Porky Pig was introduced in cartoons in 1935 in the film “I Haven’t Got a Hat”.  He was originally voiced by Joe Dougherty, who had a severe stutter.  In fact, the stutter was so severe that production costs were too high to keep him as the voice, so Mel Blanc took over as the voice of the popular Porky Pig in 1937.

There are a couple places that seem influential on Disney—the position and look of the “bad kid” on Lampwick in Pinocchio, and the chaotic end of the dream sequence on Dumbo.  The original was black and white, but it was colorized later on.  The song “Little Boys Shouldn’t Smoke” is based on the song “Mysterious Mose”, which was used to better effect in a Betty Boop cartoon in 1930.

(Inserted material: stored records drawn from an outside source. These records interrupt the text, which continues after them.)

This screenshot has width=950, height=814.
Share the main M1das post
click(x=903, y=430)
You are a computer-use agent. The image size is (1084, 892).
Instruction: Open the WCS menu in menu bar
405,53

I like a good sermon, but this one just seems dumb—a repetition of “children shouldn’t smoke” and a weird dream sequence.  The cameos work better—the Three Stooges, Bing Crosby and many puns based on different cigars/cigarettes.

Okay, but I’m not impressed.  2.5/5
"It's not art unless it has the potential to be a disaster." Bansky

oldkid

  • Objectively Awesome
  • *****
  • Posts: 17258
  • Hi there! Feed me worlds!
Re: What's Up, Doc? - A Looney Tunes Group Marathon
« Reply #28 on: March 12, 2017, 03:27:27 PM »
Porky in Wackyland
I remember much of this, but I wonder if I didn’t see a colorized version of this film called Dough for the Do-Do from 1948, which cut some of the scenes, added a couple others and tried to avoid most of the racial stereotypes by giving the “African” characters skin of primary colors.

Honestly, I think that the imagination and animation quality are excellent here.  The Dali landscapes and the number of unique creatures are fascinating and fun.  This is basically a “hunt daffy duck” cartoon, but the insanity of those early cartoons really work with the unique insanity of this one.  It also has a great punchline at the end.

The animation is really smooth, unlike most of the cartoons at this time.  It doesn’t have any fuzzy edges but is perfectly clear.  Even Porky Pig’s voice is clearer.  They worked hard at this one and it shows.

It isn’t laugh out loud funny, but there’s a lot to see and be interested in, even today.  Quite surrealistic and fun.   4/5
"It's not art unless it has the potential to be a disaster." Bansky

oldkid

  • Objectively Awesome
  • *****
  • Posts: 17258
  • Hi there! Feed me worlds!
Re: What's Up, Doc? - A Looney Tunes Group Marathon
« Reply #29 on: March 12, 2017, 03:44:19 PM »
Porky in Egypt
The introduction of “Egypt” containing not only Arabic, but black and East Indian stereotypes is pathetic, but expected.  The film really gets on when Porky and his camel  Humpty Dumpy goes into the desert.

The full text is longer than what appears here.